● The data
-------------------------
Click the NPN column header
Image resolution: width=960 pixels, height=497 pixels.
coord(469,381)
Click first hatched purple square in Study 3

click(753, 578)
-------------------------
● What the task asks
Set down the data above once more so that nothing differs from the original.

● Exercise output
Click the NPN column header
Image resolution: width=960 pixels, height=497 pixels.
coord(469,381)
Click first hatched purple square in Study 3

click(753, 578)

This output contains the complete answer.